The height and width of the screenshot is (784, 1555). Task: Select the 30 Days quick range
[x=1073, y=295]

* * *

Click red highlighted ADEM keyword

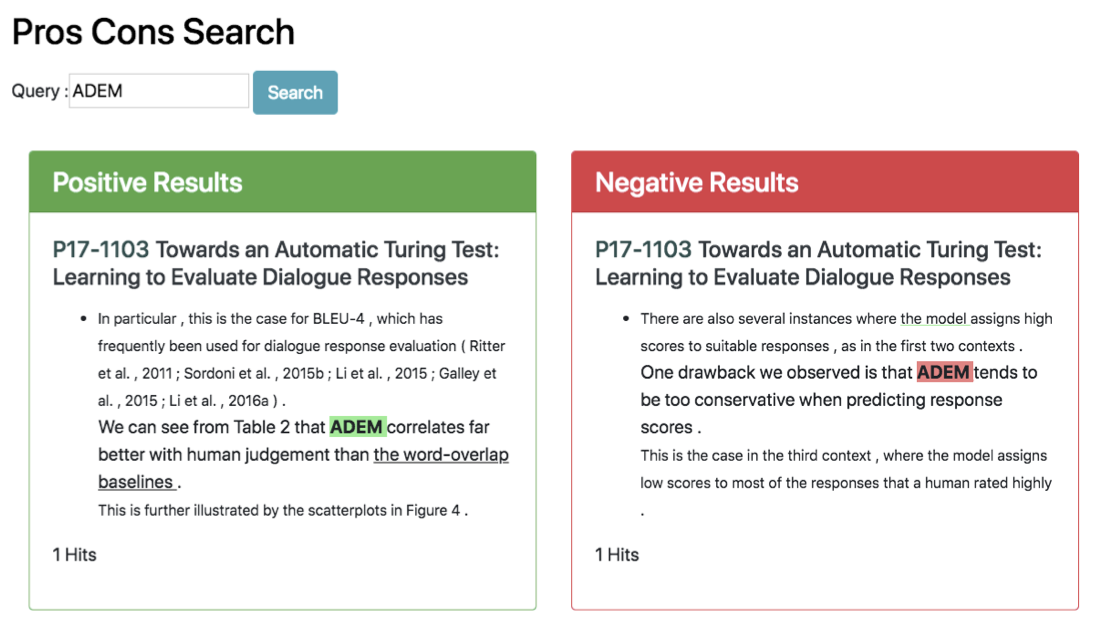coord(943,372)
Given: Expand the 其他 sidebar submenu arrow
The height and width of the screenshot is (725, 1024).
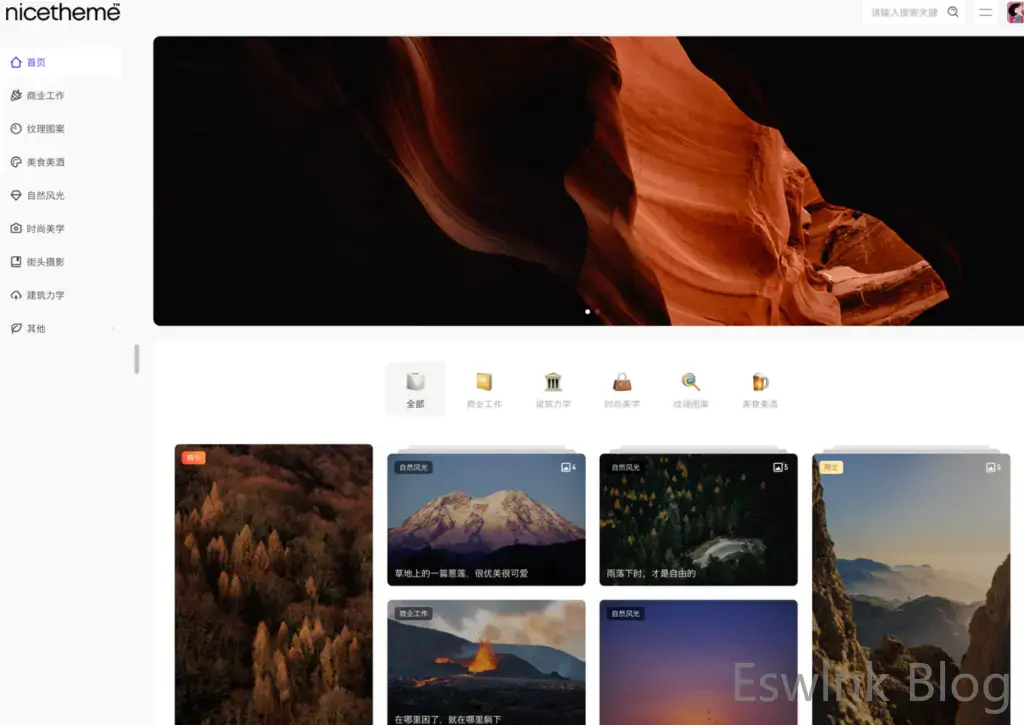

* * *

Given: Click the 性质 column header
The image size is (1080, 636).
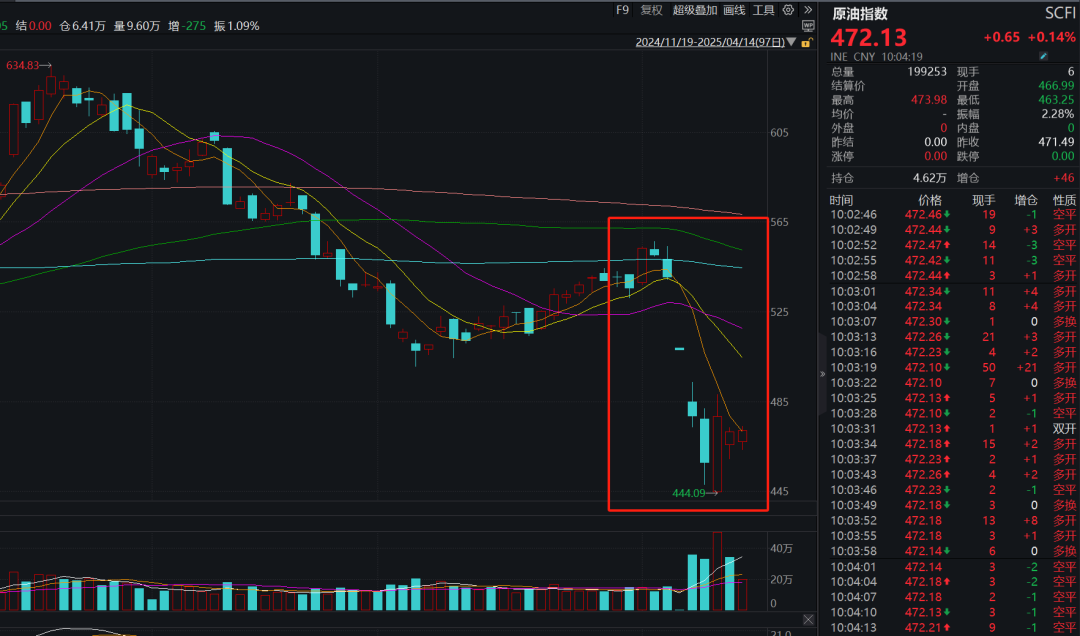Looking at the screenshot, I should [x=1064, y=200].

# ACTIVITY
Tell how many lines in the data contain the word "Given", answering with that number and no other text.

# SOLUTION FOR THIS EXERCISE
2